Моя дочь, разумеется, едет с нами. Сегодня рано утром я отправилась в ту школу, где она училась, и увезла ее с собой.

Ваше знание света, без сомнения, уже приписало отсутствие дам за нашим обедом каким-нибудь слухам, вредным для моей репутации. Вы совершенно правы. В то время, как я увозила Эльфи из школы, муж мой заехал к одному из своих друзей, обедавших у нас (мистеру Верингу), и настойчиво потребовал объяснения. Мистер Веринг сослался на женщину, известную вам теперь как законная жена мистера Ван-Брандта. В минуты трезвости она обладает некоторым музыкальным дарованием. Мистрис Веринг встретилась с ней на одном благотворительном концерте и заинтересовалась историей ее «обид», как она выражается. Разумеется, назвали меня и описали «брошенной любовницей Ван-Брандта», убедившей мистера Джерменя обесславить себя, женившись на ней и став отчимом ее дочери. Мистрис Веринг сообщила о том, что слышала, другим дамам, своим приятельницам. Результат вы видели сами, когда обедали у нас.

Сообщаю вам о том, что случилось, без всяких комментариев. Рассказ мистера Джерменя уже открыл вам, что я предвидела плачевные последствия нашего брака и постоянно (Богу известно, чего это мне стоило) отказывалась стать его женой. Только когда мой бедный зеленый флаг открыл нас друг другу, лишилась я всякой сдержанности над собой. Прежнее время на берегах озера вспомнилось мне. Сердце мое жаждало встретить своего любимого далеких счастливых дней, и я сказала да, когда мне следовало бы, как вы, может быть, думаете, сказать опять нет. Не согласитесь ли вы с мнением бедной старушки Дермоди, что родные души, раз соединившись, не могут более разлучиться, или вы согласитесь с моим мнением, которое еще проще? Я так нежно люблю его, а он так привязан ко мне!

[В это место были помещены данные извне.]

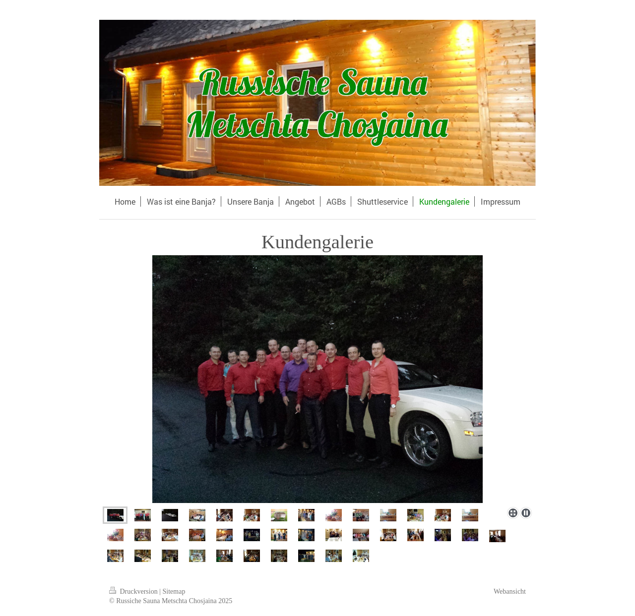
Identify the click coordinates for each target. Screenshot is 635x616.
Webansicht (510, 591)
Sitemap (174, 591)
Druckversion (134, 591)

Вы говорили о путешествии на континент, когда обедали у нас. Если вам случится быть в нашей стороне, то английский консул в Неаполе — приятель моего мужа и у него будет наш адрес. Желала бы я знать, увидимся ли мы с вами. Немножко жестоко обвинять меня в моих несчастьях, точно я виновна в них.

Говоря о моих несчастьях, я могу сказать, прежде чем кончу это письмо, что человек, которому я обязана ими, вероятно, никогда не встретится со мной больше. Амстердамские Ван-Брандты получили известие, что он теперь на дороге в Новую Зеландию. Они приняли решение преследовать его судом, если он вернется. Вряд ли он даст им эту возможность.

Дорожный экипаж у дверей — я должна с вами проститься. Мой муж выражает вам свое сердечное уважение и наши лучшие пожелания. Его рукопись сохранится в целости (когда вы уедете из Лондона), если вы отошлете ее к его банкирам по прилагаемому при этом адресу. Думайте обо мне иногда — и думайте с добротой. Я с уверенностью обращаюсь к вашей доброте, потому что не забыла, что вы поцеловали меня при расставании. Ваш признательный друг (если вы позволите мне быть вашим другом) Мери Джермень".


Мы, жители Соединенных Штатов, любим действовать по внезапному побуждению и решаемся на продолжительные путешествия по морю и по суше без малейшей суеты. Мы с женой взглянули друг на друга, когда прочли письмо мистрис Джермень.

— В Лондоне скучно, — заметил я и ждал, что из этого выйдет.

Жена сейчас поняла же мое замечание.

— Не поехать ли нам в Неаполь? — сказала она.

Вот и все. Позвольте нам проститься с вами. Мы едем в Неаполь.